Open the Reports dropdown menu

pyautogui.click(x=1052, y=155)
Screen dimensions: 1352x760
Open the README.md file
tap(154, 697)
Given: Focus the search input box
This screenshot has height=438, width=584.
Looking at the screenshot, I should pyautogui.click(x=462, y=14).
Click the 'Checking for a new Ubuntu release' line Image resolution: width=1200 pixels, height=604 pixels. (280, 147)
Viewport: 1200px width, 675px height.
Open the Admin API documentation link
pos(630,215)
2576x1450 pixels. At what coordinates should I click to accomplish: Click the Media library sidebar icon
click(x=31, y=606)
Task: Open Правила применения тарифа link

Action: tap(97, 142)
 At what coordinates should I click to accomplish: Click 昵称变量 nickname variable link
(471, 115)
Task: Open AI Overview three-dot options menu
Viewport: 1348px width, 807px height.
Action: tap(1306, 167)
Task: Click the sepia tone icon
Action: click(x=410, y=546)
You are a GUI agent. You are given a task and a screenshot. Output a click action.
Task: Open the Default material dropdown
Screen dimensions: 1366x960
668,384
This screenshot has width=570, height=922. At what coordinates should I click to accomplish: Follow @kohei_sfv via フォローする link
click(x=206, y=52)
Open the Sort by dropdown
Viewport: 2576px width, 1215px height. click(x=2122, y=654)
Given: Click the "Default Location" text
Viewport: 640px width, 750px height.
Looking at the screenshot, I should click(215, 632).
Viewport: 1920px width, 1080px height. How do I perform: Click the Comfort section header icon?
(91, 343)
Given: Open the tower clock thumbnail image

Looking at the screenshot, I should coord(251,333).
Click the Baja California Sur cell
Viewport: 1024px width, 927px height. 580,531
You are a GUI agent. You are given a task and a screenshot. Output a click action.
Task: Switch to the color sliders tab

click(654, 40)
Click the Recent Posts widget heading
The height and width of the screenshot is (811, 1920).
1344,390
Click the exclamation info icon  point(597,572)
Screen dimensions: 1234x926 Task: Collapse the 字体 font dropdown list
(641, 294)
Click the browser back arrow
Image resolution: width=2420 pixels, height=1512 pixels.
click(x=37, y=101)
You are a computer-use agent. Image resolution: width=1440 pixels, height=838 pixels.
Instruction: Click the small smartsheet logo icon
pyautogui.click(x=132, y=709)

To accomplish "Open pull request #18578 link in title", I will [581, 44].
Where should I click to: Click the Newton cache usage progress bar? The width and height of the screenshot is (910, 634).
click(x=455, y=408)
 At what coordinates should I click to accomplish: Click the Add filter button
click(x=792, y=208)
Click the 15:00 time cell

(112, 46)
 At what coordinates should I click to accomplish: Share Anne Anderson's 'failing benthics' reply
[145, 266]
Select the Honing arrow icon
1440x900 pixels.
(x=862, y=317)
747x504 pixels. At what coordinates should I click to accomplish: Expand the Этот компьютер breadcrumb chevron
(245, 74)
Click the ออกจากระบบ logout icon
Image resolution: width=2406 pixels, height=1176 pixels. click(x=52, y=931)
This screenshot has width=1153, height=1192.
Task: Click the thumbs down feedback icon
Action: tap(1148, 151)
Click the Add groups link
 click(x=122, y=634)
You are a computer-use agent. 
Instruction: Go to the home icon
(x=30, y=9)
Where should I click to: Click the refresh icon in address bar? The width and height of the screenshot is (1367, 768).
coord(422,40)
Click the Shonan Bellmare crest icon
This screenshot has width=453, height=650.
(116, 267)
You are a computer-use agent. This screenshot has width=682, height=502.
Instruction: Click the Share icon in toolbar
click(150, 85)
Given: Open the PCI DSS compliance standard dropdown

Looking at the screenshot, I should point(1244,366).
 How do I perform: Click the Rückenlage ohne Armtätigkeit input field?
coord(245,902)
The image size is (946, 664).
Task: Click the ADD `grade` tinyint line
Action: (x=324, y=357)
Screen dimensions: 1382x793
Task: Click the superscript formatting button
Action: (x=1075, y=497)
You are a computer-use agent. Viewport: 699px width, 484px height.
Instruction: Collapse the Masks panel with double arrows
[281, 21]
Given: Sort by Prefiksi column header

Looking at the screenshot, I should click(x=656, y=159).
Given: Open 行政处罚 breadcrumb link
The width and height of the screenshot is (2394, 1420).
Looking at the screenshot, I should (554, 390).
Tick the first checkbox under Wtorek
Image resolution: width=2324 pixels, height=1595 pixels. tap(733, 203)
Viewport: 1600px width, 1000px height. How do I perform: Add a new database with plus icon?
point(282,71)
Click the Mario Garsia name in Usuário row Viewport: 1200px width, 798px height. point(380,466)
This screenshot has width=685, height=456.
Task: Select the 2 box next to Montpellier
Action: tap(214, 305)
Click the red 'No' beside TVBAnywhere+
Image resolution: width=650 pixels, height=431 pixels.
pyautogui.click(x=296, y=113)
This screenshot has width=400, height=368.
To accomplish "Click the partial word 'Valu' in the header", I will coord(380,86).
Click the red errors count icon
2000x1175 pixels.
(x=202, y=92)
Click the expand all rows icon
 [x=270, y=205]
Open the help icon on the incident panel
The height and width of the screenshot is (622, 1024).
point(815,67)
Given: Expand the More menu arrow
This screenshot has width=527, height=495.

=======

Convert all of the data above into a Markdown table with the columns "Row" and "Data line," giving each line its own row and number and leaving out blank lines.

| Row | Data line |
|---|---|
| 1 | Open the Reports dropdown menu |
| 2 | pyautogui.click(x=1052, y=155) |
| 3 | Screen dimensions: 1352x760 |
| 4 | Open the README.md file |
| 5 | tap(154, 697) |
| 6 | Given: Focus the search input box |
| 7 | This screenshot has height=438, width=584. |
| 8 | Looking at the screenshot, I should pyautogui.click(x=462, y=14). |
| 9 | Click the 'Checking for a new Ubuntu release' line Image resolution: width=1200 pixels, height=604 pixels. (280, 147) |
| 10 | Viewport: 1200px width, 675px height. |
| 11 | Open the Admin API documentation link |
| 12 | pos(630,215) |
| 13 | 2576x1450 pixels. At what coordinates should I click to accomplish: Click the Media library sidebar icon |
| 14 | click(x=31, y=606) |
| 15 | Task: Open Правила применения тарифа link |
| 16 | Action: tap(97, 142) |
| 17 |  At what coordinates should I click to accomplish: Click 昵称变量 nickname variable link |
| 18 | (471, 115) |
| 19 | Task: Open AI Overview three-dot options menu |
| 20 | Viewport: 1348px width, 807px height. |
| 21 | Action: tap(1306, 167) |
| 22 | Task: Click the sepia tone icon |
| 23 | Action: click(x=410, y=546) |
| 24 | You are a GUI agent. You are given a task and a screenshot. Output a click action. |
| 25 | Task: Open the Default material dropdown |
| 26 | Screen dimensions: 1366x960 |
| 27 | 668,384 |
| 28 | This screenshot has width=570, height=922. At what coordinates should I click to accomplish: Follow @kohei_sfv via フォローする link |
| 29 | click(x=206, y=52) |
| 30 | Open the Sort by dropdown |
| 31 | Viewport: 2576px width, 1215px height. click(x=2122, y=654) |
| 32 | Given: Click the "Default Location" text |
| 33 | Viewport: 640px width, 750px height. |
| 34 | Looking at the screenshot, I should click(215, 632). |
| 35 | Viewport: 1920px width, 1080px height. How do I perform: Click the Comfort section header icon? |
| 36 | (91, 343) |
| 37 | Given: Open the tower clock thumbnail image |
| 38 | Looking at the screenshot, I should coord(251,333). |
| 39 | Click the Baja California Sur cell |
| 40 | Viewport: 1024px width, 927px height. 580,531 |
| 41 | You are a GUI agent. You are given a task and a screenshot. Output a click action. |
| 42 | Task: Switch to the color sliders tab |
| 43 | click(654, 40) |
| 44 | Click the Recent Posts widget heading |
| 45 | The height and width of the screenshot is (811, 1920). |
| 46 | 1344,390 |
| 47 | Click the exclamation info icon  point(597,572) |
| 48 | Screen dimensions: 1234x926 Task: Collapse the 字体 font dropdown list |
| 49 | (641, 294) |
| 50 | Click the browser back arrow |
| 51 | Image resolution: width=2420 pixels, height=1512 pixels. |
| 52 | click(x=37, y=101) |
| 53 | You are a computer-use agent. Image resolution: width=1440 pixels, height=838 pixels. |
| 54 | Instruction: Click the small smartsheet logo icon |
| 55 | pyautogui.click(x=132, y=709) |
| 56 | To accomplish "Open pull request #18578 link in title", I will [581, 44]. |
| 57 | Where should I click to: Click the Newton cache usage progress bar? The width and height of the screenshot is (910, 634). |
| 58 | click(x=455, y=408) |
| 59 |  At what coordinates should I click to accomplish: Click the Add filter button |
| 60 | click(x=792, y=208) |
| 61 | Click the 15:00 time cell |
| 62 | (112, 46) |
| 63 |  At what coordinates should I click to accomplish: Share Anne Anderson's 'failing benthics' reply |
| 64 | [145, 266] |
| 65 | Select the Honing arrow icon |
| 66 | 1440x900 pixels. |
| 67 | (x=862, y=317) |
| 68 | 747x504 pixels. At what coordinates should I click to accomplish: Expand the Этот компьютер breadcrumb chevron |
| 69 | (245, 74) |
| 70 | Click the ออกจากระบบ logout icon |
| 71 | Image resolution: width=2406 pixels, height=1176 pixels. click(x=52, y=931) |
| 72 | This screenshot has width=1153, height=1192. |
| 73 | Task: Click the thumbs down feedback icon |
| 74 | Action: tap(1148, 151) |
| 75 | Click the Add groups link |
| 76 |  click(x=122, y=634) |
| 77 | You are a computer-use agent.  |
| 78 | Instruction: Go to the home icon |
| 79 | (x=30, y=9) |
| 80 | Where should I click to: Click the refresh icon in address bar? The width and height of the screenshot is (1367, 768). |
| 81 | coord(422,40) |
| 82 | Click the Shonan Bellmare crest icon |
| 83 | This screenshot has width=453, height=650. |
| 84 | (116, 267) |
| 85 | You are a computer-use agent. This screenshot has width=682, height=502. |
| 86 | Instruction: Click the Share icon in toolbar |
| 87 | click(150, 85) |
| 88 | Given: Open the PCI DSS compliance standard dropdown |
| 89 | Looking at the screenshot, I should point(1244,366). |
| 90 |  How do I perform: Click the Rückenlage ohne Armtätigkeit input field? |
| 91 | coord(245,902) |
| 92 | The image size is (946, 664). |
| 93 | Task: Click the ADD `grade` tinyint line |
| 94 | Action: (x=324, y=357) |
| 95 | Screen dimensions: 1382x793 |
| 96 | Task: Click the superscript formatting button |
| 97 | Action: (x=1075, y=497) |
| 98 | You are a computer-use agent. Viewport: 699px width, 484px height. |
| 99 | Instruction: Collapse the Masks panel with double arrows |
| 100 | [281, 21] |
| 101 | Given: Sort by Prefiksi column header |
| 102 | Looking at the screenshot, I should click(x=656, y=159). |
| 103 | Given: Open 行政处罚 breadcrumb link |
| 104 | The width and height of the screenshot is (2394, 1420). |
| 105 | Looking at the screenshot, I should (554, 390). |
| 106 | Tick the first checkbox under Wtorek |
| 107 | Image resolution: width=2324 pixels, height=1595 pixels. tap(733, 203) |
| 108 | Viewport: 1600px width, 1000px height. How do I perform: Add a new database with plus icon? |
| 109 | point(282,71) |
| 110 | Click the Mario Garsia name in Usuário row Viewport: 1200px width, 798px height. point(380,466) |
| 111 | This screenshot has width=685, height=456. |
| 112 | Task: Select the 2 box next to Montpellier |
| 113 | Action: tap(214, 305) |
| 114 | Click the red 'No' beside TVBAnywhere+ |
| 115 | Image resolution: width=650 pixels, height=431 pixels. |
| 116 | pyautogui.click(x=296, y=113) |
| 117 | This screenshot has width=400, height=368. |
| 118 | To accomplish "Click the partial word 'Valu' in the header", I will coord(380,86). |
| 119 | Click the red errors count icon |
| 120 | 2000x1175 pixels. |
| 121 | (x=202, y=92) |
| 122 | Click the expand all rows icon |
| 123 |  [x=270, y=205] |
| 124 | Open the help icon on the incident panel |
| 125 | The height and width of the screenshot is (622, 1024). |
| 126 | point(815,67) |
| 127 | Given: Expand the More menu arrow |
| 128 | This screenshot has width=527, height=495. |